The Union of India appealed the Gujarat High Court's decision, and in 2021, the Supreme Court reviewed the case. The Supreme Court agreed with many aspects of the High Court's decision, particularly regarding the lack of ratification for Part IX-B. However, it clarified that Part IX-B could still apply to multi-state cooperative societies. This means that while the specific governance rules introduced in this part may not be fully operational for all cooperative societies, they are effective for those that operate across multiple states and within union territories.

This legal ruling emphasizes the balance between federal and state power in India and reflects the ongoing evolution of cooperative governance in the country.
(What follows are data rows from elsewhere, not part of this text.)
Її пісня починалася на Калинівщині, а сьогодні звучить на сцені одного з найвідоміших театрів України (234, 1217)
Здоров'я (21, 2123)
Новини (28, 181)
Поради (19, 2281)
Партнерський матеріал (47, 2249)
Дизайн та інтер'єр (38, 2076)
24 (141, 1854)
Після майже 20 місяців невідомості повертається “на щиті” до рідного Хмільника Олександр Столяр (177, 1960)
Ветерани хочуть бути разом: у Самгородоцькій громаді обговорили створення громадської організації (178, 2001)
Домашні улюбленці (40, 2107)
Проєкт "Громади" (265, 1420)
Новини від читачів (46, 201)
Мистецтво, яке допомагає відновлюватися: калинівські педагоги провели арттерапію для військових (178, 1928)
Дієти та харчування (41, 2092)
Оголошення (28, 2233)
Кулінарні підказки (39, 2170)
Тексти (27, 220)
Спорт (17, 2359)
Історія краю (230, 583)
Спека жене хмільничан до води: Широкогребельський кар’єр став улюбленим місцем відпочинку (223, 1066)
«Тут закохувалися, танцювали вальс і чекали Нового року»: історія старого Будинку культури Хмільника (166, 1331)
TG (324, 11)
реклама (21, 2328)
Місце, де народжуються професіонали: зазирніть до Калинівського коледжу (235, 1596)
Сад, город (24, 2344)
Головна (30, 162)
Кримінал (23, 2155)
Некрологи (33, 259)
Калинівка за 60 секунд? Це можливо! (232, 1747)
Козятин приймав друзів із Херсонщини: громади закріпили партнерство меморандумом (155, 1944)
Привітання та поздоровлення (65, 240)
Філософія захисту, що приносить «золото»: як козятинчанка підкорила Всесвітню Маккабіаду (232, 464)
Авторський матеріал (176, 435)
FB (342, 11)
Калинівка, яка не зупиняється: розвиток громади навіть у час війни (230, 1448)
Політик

It reaffirms the importance of cooperation at both local and national levels, particularly as India aims to enhance the cooperative movement to support rural and agricultural development.

Relevant Constitutional Articles

The journey of the 97th Amendment illustrates the complexities involved in constitutional law and the significance of cooperative societies in India’s socio-economic landscape. Understanding these articles and the legal framework surrounding them is crucial for grasping the broader implications for cooperative governance in the country.